Description
Proposal
I think it would be great if pandas.core.categorical.Categorical.rename_categories could take a dict-like argument as an alternative to the index-like argument that it currently requires. This would make the syntax more similar to that of DataFrame.rename. The proposed change would allow for something like this:
Code Sample
>>>> df['categorical_var']
0 apples
1 oranges
2 apples
3 apples
>>>> # rename categories from 'apples' and 'oranges' to 'red fruits' and 'orange fruits'
>>>> df['categorical_var'].rename_categories({ 'apples': 'red fruits', 'oranges': 'orange fruits'})
0 red fruits
1 orange fruits
2 red fruits
3 red fruits
Why?
1. Allows the developer to execute the rename without any prior knowledge of the order of the categories.
This:
>>>> df['categorical_var']
0 apples
1 oranges
2 apples
3 apples
>>>> df['categorical_var'].rename_categories({ 'apples': 'red fruits', 'oranges': 'orange fruits'})
0 red fruits
1 orange fruits
2 red fruits
3 red fruits
instead of this:
>>>> df['categorical_var']
0 apples
1 oranges
2 apples
3 apples
>>>> # to figure out current category order
>>>> print(df['categorical_var'].cat.categories)
['apples', 'oranges']
>>>> # rename based on order
>>>> df['categorical_var'].rename_categories(['red fruits', 'orange fruits'])
0 red fruits
1 orange fruits
2 red fruits
3 red fruits
2. Allows the developer to much more easily rename one or a small subset of categories without having to worry about the rest of the category names.
This:
>>>> df['categorical_var']
0 apples
1 oranges
2 apples
3 apples
4 green fruits
5 yellow fruits
6 blue fruits
7 purple fruits
>>>> df['categorical_var'].rename_categories({ 'apples': 'red fruits', 'oranges': 'orange fruits'})
0 red fruits
1 orange fruits
2 red fruits
3 red fruits
4 green fruits
5 yellow fruits
6 blue fruits
7 purple fruits
instead of this:
>>>> df['categorical_var']
0 apples
1 oranges
2 apples
3 apples
4 green fruits
5 yellow fruits
6 blue fruits
7 purple fruits
>>>> # to find full list of categories
>>>> print(df['categorical_var'].cat.categories)

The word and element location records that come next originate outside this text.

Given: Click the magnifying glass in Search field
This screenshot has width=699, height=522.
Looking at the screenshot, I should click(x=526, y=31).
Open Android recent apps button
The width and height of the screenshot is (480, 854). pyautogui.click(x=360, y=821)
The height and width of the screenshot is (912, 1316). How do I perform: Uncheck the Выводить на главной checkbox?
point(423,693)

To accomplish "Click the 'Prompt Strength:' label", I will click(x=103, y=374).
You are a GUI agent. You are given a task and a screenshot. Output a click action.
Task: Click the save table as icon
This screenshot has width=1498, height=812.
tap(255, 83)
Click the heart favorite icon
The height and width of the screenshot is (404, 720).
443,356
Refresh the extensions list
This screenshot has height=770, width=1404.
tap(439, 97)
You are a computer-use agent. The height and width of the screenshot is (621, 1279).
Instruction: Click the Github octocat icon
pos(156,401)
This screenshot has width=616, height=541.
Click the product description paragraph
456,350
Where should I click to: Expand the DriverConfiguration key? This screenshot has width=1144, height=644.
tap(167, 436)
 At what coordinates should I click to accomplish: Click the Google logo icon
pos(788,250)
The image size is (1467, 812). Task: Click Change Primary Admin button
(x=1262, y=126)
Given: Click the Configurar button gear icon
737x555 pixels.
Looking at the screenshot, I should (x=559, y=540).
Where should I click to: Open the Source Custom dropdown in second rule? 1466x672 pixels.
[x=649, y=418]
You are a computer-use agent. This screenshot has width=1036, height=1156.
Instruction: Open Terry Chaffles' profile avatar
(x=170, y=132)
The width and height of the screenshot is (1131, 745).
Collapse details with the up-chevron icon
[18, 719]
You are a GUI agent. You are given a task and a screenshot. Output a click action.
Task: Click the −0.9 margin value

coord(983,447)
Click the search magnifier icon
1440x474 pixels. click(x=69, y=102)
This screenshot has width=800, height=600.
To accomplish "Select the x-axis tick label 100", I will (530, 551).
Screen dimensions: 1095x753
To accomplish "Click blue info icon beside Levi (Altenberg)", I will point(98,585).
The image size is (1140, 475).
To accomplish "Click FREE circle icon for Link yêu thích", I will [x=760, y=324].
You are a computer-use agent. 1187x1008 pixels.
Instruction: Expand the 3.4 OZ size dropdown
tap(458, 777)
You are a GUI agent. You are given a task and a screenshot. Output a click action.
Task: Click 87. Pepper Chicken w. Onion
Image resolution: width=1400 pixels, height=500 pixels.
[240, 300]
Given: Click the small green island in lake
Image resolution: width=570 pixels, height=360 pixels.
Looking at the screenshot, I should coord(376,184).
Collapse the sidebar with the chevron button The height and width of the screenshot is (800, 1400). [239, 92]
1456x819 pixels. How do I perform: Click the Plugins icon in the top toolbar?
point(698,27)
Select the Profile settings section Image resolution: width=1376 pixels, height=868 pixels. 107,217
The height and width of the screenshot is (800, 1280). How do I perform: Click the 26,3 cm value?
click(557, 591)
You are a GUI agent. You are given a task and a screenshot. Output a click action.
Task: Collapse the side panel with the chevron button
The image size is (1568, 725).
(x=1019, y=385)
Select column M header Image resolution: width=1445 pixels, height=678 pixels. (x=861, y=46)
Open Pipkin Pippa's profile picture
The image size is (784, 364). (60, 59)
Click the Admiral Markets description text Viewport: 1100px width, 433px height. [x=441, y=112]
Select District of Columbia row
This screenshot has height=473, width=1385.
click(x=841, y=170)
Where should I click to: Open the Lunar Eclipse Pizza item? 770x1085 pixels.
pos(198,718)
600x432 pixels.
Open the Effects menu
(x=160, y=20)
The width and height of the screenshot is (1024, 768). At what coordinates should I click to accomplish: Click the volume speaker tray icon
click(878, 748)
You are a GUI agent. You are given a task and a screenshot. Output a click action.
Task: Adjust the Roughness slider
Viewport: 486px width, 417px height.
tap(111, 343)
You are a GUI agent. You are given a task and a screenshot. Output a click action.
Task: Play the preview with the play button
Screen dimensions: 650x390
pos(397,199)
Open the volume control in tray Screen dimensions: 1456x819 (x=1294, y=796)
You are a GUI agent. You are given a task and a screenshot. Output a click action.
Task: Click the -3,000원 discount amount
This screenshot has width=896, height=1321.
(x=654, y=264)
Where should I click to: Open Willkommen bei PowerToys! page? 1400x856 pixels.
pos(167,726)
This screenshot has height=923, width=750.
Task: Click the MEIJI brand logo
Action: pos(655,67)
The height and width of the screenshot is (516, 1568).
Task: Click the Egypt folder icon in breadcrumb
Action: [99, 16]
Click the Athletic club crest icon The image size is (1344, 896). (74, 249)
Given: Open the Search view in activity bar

['apples', 'oranges' 'green fruits', 'yellow fruits', 'blue fruits', 'purple fruits']
>>>> # rename must contain full category list
>>>> df['categorical_var'].rename_categories(['red fruits', 'orange fruits', 'green fruits', 'yellow fruits', 'blue fruits', 'purple fruits'])
0 red fruits
1 orange fruits
2 red fruits
3 red fruits
4 green fruits
5 yellow fruits
6 blue fruits
7 purple fruits
3. As I mentioned above, this also makes the syntax more similar to the DataFrame.rename syntax, which I think increases overall usability
I would be happy to start working on this if others agree that adding the feature makes sense.